§ **What is required**
Reproduce word for word everything from "Arab diplomats had" down to "the Saudi authorities." in the article on the Hajj heat deaths.

§ **Document**
With temperatures sometimes exceeding 50 degrees, this year's Hajj has claimed many victims among the pilgrims. Media have already reported hundreds of deaths. Now the Saudi Minister of Health has confirmed more than 1,300 deaths.

According to state media, a total of 1,301 people died due to the extreme heat during this year's Hajj pilgrimage in Saudi Arabia. Saudi Health Minister Fahad bin Abdurrahman Al-Jalajel announced this on state television.

More than 80 percent of them were not officially registered pilgrims, the official Saudi Arabian news agency reported. They had to travel “long distances under direct sunlight” and without adequate protection.

Arab diplomats had previously told the AFP news agency that 658 of the dead were from Egypt, and 630 of them were not officially registered.

Many pilgrims not registered

The five-day major event in Saudi Arabia is one of the five pillars of Islam. The pilgrimage should be undertaken by every healthy Muslim who can afford it at least once in their life. For financial reasons, many believers take part in the Hajj without the official pilgrimage license and are therefore not registered by the Saudi authorities.

[Collected data entries]
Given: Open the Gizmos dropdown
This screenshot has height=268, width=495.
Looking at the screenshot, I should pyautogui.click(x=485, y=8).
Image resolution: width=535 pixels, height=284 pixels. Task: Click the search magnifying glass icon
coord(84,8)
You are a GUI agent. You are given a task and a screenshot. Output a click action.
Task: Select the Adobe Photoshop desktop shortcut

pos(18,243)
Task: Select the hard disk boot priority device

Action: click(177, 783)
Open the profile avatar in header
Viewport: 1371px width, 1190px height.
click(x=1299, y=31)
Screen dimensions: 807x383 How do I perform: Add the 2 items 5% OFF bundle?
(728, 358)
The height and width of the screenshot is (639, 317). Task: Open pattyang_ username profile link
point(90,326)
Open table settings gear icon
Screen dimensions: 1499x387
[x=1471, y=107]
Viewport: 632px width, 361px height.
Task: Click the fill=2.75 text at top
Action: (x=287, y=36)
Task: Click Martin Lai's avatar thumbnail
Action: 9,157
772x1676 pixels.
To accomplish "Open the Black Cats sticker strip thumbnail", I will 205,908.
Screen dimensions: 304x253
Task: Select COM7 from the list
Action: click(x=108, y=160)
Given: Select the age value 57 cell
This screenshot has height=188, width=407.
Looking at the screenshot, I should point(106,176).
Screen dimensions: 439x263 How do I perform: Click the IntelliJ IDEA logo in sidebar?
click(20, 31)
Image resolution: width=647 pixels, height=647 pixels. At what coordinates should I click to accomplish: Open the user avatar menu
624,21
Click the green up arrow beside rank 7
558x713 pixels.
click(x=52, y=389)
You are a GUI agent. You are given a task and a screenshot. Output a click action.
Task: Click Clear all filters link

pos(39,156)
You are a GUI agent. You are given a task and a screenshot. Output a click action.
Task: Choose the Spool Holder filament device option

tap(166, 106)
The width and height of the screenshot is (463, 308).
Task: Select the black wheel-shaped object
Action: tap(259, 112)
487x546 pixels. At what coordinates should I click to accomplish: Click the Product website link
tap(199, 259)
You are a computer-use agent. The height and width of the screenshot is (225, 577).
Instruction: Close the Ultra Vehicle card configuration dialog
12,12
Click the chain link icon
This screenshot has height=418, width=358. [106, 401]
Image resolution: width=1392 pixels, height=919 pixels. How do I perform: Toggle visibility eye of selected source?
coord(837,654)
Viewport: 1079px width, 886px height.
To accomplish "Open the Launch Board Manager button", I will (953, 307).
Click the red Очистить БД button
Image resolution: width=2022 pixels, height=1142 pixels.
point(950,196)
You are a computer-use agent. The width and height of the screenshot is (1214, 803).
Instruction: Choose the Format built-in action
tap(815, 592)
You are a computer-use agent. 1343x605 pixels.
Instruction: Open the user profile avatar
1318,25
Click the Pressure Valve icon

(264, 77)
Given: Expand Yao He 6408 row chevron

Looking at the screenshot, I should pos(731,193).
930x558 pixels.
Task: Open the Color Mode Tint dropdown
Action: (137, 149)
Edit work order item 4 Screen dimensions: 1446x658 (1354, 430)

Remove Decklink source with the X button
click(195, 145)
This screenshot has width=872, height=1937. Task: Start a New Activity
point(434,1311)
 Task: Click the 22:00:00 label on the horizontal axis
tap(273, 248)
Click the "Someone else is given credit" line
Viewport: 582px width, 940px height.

§ **Solved problem**
Arab diplomats had previously told the AFP news agency that 658 of the dead were from Egypt, and 630 of them were not officially registered.

Many pilgrims not registered

The five-day major event in Saudi Arabia is one of the five pillars of Islam. The pilgrimage should be undertaken by every healthy Muslim who can afford it at least once in their life. For financial reasons, many believers take part in the Hajj without the official pilgrimage license and are therefore not registered by the Saudi authorities.